Spotify

  1. Clarifying Questions:
    • Spotify:
      • Songs/music
      • Playlists
      • Users
      • Artists
      • Podcasts
  2. Use cases:
    • Finding and Playing Music
  3. High Level (Metrics)
    1. Numbers:
      • Users: 1 Billions
      • Songs: 100 million
      • MP3 audio file - 5MB
      • Total audio: 500 TB
      • 3x replication -> 1.5PB
      • 100B per song metadata -> 10 GB songs
      • 1KB per user >> 1TB
  4. Design
    1. Spotify App
    2. Load Balancer
    3. Spotify web-server (multiple)
    4. Database
      • Song Audio DB (AWS s3) files are blob data, immutable. Scales linearly.
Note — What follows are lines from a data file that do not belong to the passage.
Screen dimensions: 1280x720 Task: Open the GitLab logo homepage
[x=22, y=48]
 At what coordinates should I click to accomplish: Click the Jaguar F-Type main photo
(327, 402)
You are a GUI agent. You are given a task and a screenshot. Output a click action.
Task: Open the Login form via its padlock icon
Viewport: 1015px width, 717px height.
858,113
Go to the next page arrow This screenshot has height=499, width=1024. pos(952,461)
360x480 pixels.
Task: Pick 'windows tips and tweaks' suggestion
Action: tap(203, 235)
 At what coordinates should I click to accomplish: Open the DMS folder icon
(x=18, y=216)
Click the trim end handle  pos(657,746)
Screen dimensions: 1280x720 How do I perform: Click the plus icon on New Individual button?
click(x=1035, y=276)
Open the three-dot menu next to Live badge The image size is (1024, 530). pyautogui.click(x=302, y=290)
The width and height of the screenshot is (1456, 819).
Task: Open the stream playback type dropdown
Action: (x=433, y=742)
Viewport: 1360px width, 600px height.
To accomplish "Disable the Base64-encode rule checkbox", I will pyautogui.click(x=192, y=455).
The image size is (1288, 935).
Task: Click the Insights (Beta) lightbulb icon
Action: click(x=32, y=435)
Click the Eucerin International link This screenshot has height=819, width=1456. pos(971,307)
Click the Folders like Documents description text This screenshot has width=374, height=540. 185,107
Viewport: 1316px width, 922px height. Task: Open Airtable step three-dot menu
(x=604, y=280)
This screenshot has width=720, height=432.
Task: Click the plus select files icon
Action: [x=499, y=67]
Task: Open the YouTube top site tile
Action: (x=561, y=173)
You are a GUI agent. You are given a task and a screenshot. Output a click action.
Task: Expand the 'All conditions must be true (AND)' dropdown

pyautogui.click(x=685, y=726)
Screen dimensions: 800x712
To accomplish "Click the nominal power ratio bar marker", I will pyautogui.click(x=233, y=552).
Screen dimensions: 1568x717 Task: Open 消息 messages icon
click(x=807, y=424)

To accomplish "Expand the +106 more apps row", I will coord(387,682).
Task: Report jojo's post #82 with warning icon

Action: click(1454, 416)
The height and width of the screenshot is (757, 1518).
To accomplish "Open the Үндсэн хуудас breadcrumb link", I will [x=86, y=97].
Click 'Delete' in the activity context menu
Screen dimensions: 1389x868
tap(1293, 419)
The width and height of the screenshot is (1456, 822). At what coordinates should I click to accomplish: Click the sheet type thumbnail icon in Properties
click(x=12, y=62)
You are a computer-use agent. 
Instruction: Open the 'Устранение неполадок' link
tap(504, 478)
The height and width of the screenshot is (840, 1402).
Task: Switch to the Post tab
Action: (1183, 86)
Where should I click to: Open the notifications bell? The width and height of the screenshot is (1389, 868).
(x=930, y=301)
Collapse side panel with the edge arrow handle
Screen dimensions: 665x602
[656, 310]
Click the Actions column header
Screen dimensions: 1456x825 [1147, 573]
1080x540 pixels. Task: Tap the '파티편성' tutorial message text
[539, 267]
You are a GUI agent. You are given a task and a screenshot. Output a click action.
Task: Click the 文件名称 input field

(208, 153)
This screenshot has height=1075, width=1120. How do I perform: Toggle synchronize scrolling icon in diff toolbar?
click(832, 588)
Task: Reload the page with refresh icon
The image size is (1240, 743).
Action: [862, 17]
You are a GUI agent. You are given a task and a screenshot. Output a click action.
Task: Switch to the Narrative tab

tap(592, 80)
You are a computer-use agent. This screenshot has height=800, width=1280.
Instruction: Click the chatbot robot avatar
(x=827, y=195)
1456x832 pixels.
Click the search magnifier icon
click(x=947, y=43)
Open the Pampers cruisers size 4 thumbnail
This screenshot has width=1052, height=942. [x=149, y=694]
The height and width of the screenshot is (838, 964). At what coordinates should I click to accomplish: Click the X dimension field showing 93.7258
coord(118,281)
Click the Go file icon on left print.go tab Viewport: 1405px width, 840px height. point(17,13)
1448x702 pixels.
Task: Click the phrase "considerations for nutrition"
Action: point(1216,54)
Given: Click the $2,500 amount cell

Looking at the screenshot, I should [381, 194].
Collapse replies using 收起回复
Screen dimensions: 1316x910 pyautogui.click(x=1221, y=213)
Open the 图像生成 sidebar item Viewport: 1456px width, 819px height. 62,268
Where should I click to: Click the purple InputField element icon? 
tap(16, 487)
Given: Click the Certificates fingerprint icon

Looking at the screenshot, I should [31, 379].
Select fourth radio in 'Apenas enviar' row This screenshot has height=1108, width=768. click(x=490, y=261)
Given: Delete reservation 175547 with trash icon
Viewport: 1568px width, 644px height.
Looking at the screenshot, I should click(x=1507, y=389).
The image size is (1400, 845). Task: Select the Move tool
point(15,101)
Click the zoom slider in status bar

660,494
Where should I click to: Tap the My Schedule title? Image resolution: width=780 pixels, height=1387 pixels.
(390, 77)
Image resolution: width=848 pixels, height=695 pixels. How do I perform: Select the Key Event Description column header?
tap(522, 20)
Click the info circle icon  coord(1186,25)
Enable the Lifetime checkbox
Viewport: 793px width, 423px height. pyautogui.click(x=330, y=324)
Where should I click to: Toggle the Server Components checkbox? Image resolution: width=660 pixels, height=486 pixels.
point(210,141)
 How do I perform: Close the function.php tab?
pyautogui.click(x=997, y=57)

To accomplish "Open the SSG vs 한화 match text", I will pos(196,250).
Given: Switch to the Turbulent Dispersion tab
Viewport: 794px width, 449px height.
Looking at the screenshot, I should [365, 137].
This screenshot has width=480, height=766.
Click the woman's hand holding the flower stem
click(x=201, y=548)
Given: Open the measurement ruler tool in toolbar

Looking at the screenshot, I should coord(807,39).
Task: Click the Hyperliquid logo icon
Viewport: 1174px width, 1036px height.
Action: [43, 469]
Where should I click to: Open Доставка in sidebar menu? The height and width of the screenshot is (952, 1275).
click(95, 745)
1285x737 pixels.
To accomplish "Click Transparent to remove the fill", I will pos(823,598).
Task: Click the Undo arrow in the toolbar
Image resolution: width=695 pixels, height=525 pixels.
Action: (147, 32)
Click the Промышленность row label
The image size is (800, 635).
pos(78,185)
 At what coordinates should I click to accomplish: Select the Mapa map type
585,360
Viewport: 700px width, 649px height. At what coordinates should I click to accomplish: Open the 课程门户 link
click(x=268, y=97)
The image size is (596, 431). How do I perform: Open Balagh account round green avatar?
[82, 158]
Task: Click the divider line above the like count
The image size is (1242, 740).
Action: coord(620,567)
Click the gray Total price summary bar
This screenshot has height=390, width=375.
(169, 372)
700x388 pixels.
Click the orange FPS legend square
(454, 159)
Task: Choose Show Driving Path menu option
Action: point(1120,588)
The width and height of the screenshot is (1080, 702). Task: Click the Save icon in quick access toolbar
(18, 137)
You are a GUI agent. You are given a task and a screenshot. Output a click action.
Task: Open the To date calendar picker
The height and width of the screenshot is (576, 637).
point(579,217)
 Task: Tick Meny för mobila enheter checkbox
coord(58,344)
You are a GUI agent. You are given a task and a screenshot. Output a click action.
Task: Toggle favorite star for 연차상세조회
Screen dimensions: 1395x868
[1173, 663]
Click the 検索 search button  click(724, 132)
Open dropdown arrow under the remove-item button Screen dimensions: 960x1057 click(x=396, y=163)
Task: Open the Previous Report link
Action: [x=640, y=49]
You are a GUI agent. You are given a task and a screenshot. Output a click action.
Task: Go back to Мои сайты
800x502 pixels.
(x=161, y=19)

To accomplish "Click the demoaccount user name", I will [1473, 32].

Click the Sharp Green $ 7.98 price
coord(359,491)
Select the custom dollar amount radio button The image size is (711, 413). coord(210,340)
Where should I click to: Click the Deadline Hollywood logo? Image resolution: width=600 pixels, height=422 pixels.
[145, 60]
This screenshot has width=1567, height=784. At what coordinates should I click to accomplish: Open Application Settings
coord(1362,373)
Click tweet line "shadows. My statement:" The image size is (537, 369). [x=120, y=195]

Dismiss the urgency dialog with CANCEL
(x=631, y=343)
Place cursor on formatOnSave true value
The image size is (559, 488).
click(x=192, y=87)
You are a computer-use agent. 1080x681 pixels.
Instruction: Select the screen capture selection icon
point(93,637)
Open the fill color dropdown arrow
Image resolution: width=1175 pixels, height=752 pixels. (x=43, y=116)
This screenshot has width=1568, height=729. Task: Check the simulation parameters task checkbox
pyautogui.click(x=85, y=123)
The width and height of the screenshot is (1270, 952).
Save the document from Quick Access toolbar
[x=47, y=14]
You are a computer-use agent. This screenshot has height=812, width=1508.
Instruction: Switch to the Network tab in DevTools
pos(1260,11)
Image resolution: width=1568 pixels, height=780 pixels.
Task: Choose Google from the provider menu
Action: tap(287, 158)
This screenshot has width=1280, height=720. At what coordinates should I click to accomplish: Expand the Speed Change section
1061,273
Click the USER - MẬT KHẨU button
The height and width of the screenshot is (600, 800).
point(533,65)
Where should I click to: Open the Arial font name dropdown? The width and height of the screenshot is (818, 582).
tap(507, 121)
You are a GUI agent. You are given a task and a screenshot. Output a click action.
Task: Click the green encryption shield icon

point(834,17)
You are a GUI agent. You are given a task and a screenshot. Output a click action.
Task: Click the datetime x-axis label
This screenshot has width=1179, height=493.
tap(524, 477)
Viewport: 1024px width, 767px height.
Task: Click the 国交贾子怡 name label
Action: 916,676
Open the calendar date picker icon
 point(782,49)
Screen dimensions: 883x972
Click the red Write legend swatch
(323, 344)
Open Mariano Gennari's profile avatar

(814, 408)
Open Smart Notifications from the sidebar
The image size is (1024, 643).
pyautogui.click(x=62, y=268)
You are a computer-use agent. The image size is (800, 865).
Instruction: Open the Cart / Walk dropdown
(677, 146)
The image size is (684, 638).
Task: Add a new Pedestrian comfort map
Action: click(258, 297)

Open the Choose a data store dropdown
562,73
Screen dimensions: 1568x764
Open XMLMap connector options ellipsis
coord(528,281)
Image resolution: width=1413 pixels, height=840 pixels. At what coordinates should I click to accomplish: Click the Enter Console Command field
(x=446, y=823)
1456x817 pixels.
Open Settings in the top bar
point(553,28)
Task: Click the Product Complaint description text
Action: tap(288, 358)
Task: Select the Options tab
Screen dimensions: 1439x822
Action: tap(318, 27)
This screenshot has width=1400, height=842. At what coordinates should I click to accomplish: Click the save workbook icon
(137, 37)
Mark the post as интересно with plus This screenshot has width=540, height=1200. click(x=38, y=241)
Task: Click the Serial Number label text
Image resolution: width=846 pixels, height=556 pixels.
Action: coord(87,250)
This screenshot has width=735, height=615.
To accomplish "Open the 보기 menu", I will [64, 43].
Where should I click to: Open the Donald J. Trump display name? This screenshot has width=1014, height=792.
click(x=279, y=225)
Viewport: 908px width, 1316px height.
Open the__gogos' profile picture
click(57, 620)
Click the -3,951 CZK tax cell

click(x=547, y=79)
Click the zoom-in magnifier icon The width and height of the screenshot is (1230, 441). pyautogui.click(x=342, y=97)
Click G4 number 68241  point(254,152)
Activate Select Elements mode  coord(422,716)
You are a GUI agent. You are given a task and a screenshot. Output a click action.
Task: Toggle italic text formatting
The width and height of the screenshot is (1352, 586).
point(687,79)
Usually just read data.
        • Song MP3
      • Metadata (users, songs, artists, …) DB (AWS RDS)
        • Songs table:
          • sond_id
          • song_url (sharing)
          • artist
          • genre
          • link to album cover
          • audio link
  5. Run through use case for finding music
    1. Use CDN as cache (AWS cloudfront)
  6. Load balancing
    1. Make sure web servers are not overloaded (a lot of requests coming in, network bandwidth)
    2. Consider multiple metrics when applying load balancers
  7. Replication
    1. For events where we have data outtages
    2. Place replicas close to users. Eg. BTS data close to Korea. Geo-aware strategy of data.